Practical Rightsizing and Autoscaling for Kubernetes Workloads

Rightsizing and autoscaling Kubernetes workloads requires iterative measurement, policy enforcement.

June 19, 2026 JR

2 minute read

Rightsizing and autoscaling Kubernetes workloads requires iterative measurement, policy enforcement, and monitoring to balance performance and cost.

Workflow for Production Rightsizing

Measure baseline usage:
- Use kubectl top pods --namespace <ns> to observe current CPU/memory usage.
- Check historical metrics via Prometheus or kubectl describe pod <pod> for OOM kills or throttling.
- Example: kubectl get hpa -A to review existing autoscalers.
Set conservative initial limits:
- Start with requests at 25-50% above observed usage to avoid immediate OOM.
- Use limits to cap resource-hungry workloads (e.g., resources.limits.memory: "512Mi").
- Validate with kubectl describe pod <pod> to ensure scheduler accepts requests.
Monitor and adjust:
- Track throttling events: kubectl describe pod <pod> | grep -i "throttled"
- Use Prometheus alerts for sustained usage >80% of limits.
- Gradually tighten limits/request as confidence grows.
Enforce policies:
- Apply resource quotas per namespace: kubectl apply -f quota.yaml.
- Use admission controllers (e.g., OPA Gatekeeper) to reject pods without limits.

Automate with HPA/VPA:

Deploy Horizontal Pod Autoscaler (HPA) for stable workloads:

apiVersion: autoscaling/v2  
kind: HorizontalPodAutoscaler  
metadata:  
  name: my-app-hpa  
spec:  
  scaleTargetRef:  
    apiVersion: apps/v1  
    kind: Deployment  
    name: my-app  
  minReplicas: 2  
  maxReplicas: 10  
  metrics:  
  - type: Resource  
    resource:  
      name: cpu  
      target:  
        type: Utilization  
        averageUtilization: 70

For dynamic workloads, use Vertical Pod Autoscaler (VPA) in recommend mode first.

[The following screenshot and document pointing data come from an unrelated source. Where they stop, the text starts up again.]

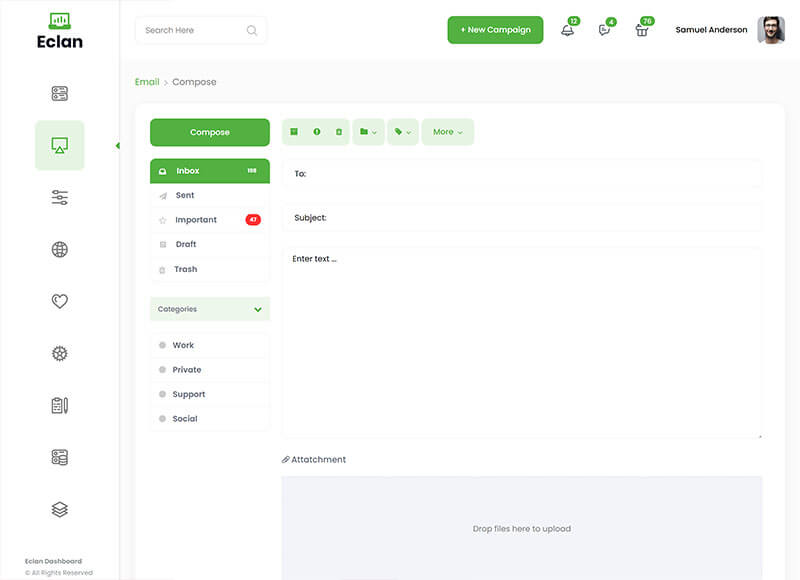Click the clipboard with pen sidebar icon
Image resolution: width=800 pixels, height=580 pixels.
(x=59, y=405)
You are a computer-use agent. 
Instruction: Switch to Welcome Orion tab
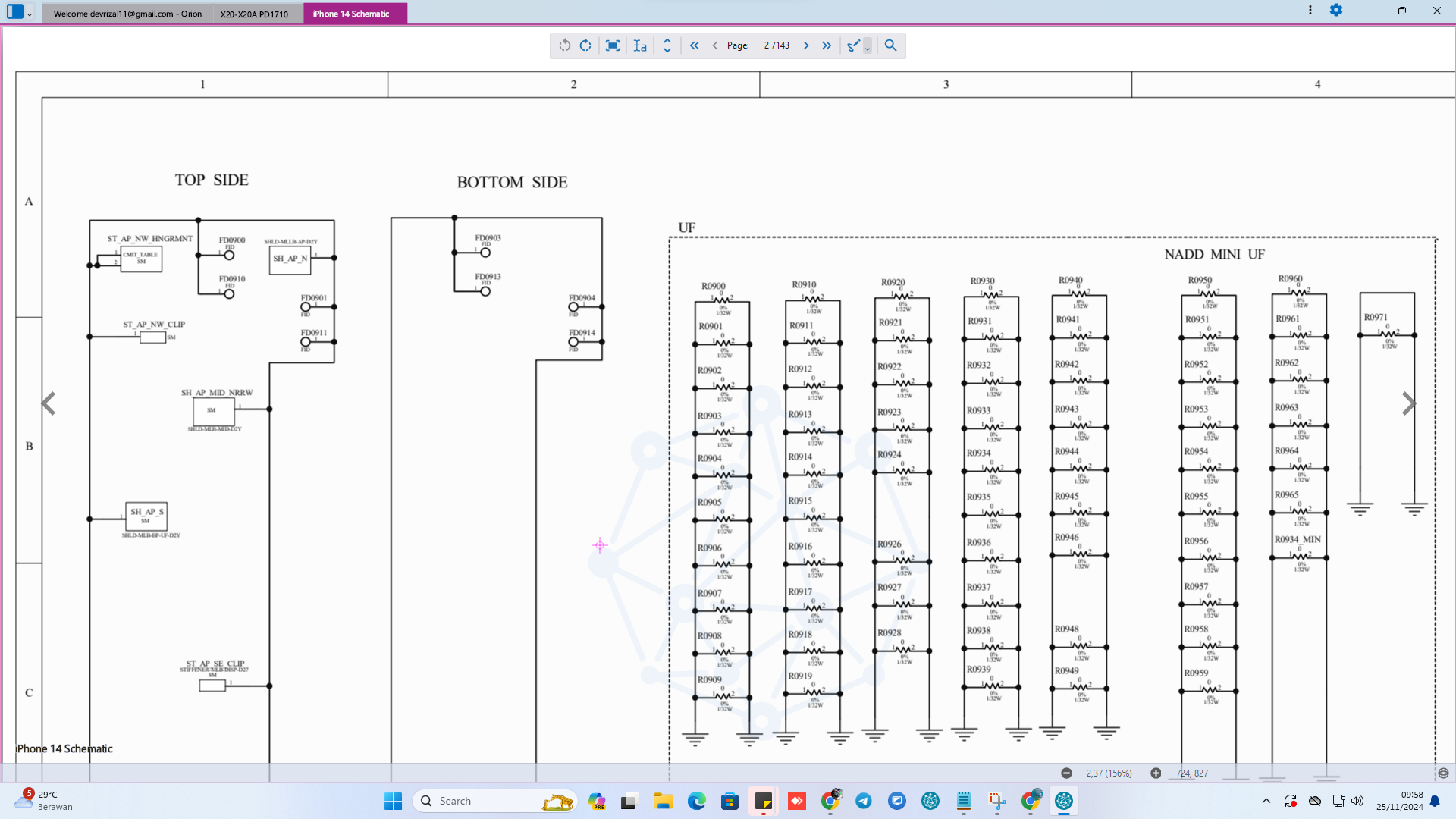coord(127,14)
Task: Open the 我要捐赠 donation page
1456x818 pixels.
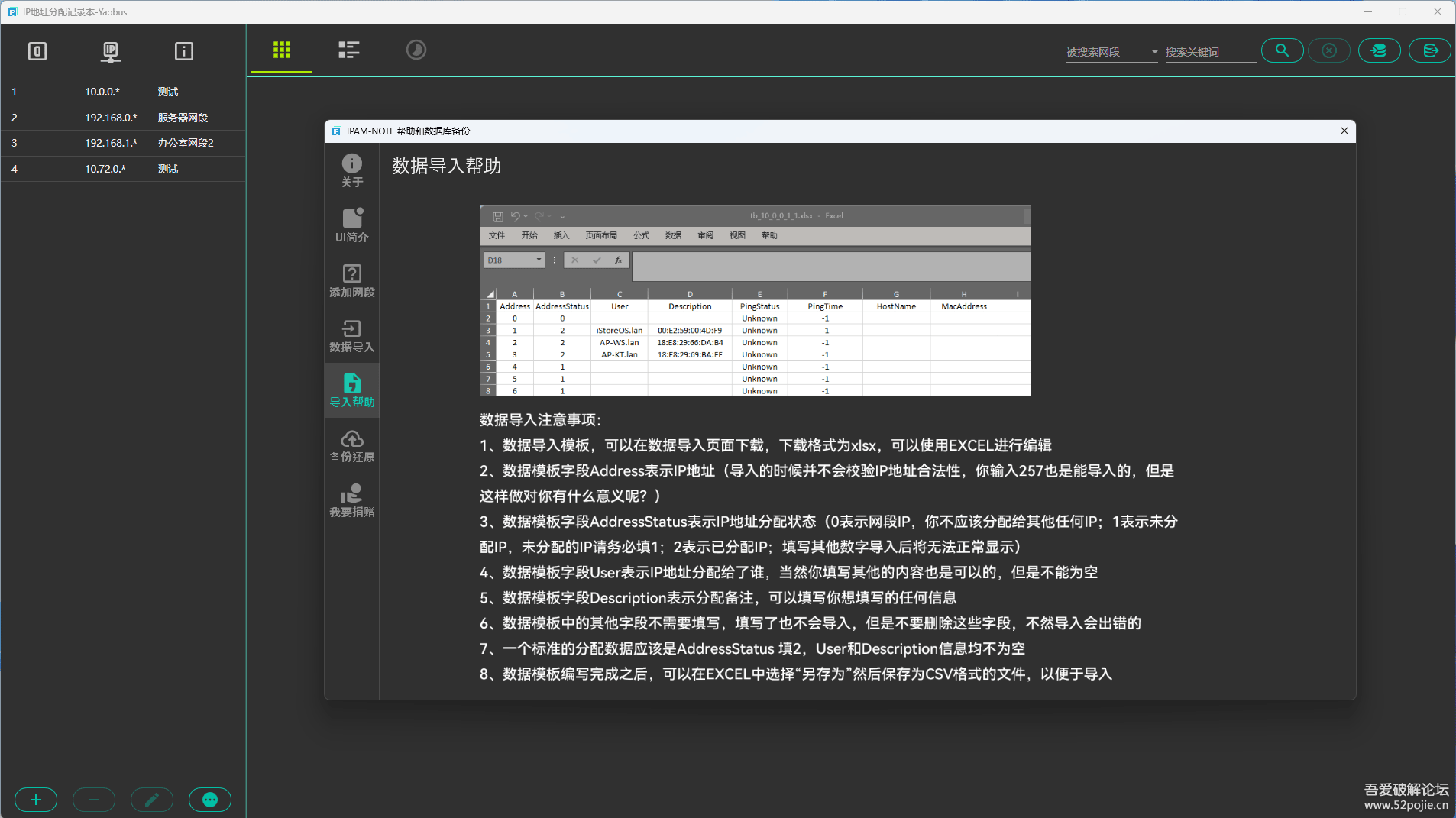Action: 351,500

Policy Example: Resource Quota

apiVersion: v1  
kind: ResourceQuota  
metadata:  
  name: prod-quota  
spec:  
  hard:  
    requests.memory: "16Gi"  
    limits.memory: "32Gi"  
    requests.cpu: "8"  
    limits.cpu: "16"

Apply with kubectl apply -f quota.yaml.

Tooling

Goldilocks: Analyzes historical usage to recommend limits. Run as a sidecar:

kubectl apply -f https://raw.githubusercontent.com/FairwindsOps/goldilocks/main/deploy/goldilocks.yaml

VPA: Kubernetes-native recommender/autoscaler. Start in recommend mode:

kubectl apply -f https://raw.githubusercontent.com/kubernetes/autoscaler/master/cluster/vpa/deploy/1.21/

Prometheus + Grafana: Visualize usage trends and set alerts.
HPA: Built-in horizontal scaling for stable metrics.

Tradeoffs and Caveats

VPA in auto mode: Can cause excessive rescheduling if limits are too tight. Start with recommend mode.
HPA limitations: Doesn’t handle vertical scaling; combine with VPA for full coverage.
Overhead: Monitoring and policy enforcement add complexity; balance with workload criticality.

Troubleshooting Common Issues

OOM kills despite limits:
- Check for memory leaks via kubectl logs --previous <pod>.
- Ensure requests.memory is set to avoid scheduler evictions.
HPA not scaling:
- Verify metrics API is enabled (kubectl api-resources | grep metrics).
- Check HPA events: kubectl describe hpa <hpa-name>.
VPA recommendations too low:
- Review historical usage in VPA custom resource: kubectl get vpa <vpa-name> -o yaml.
- Adjust tolerance for fluctuation in VPA configuration.

Start small, validate often, and automate incrementally. Rightsizing is a process, not a one-time fix.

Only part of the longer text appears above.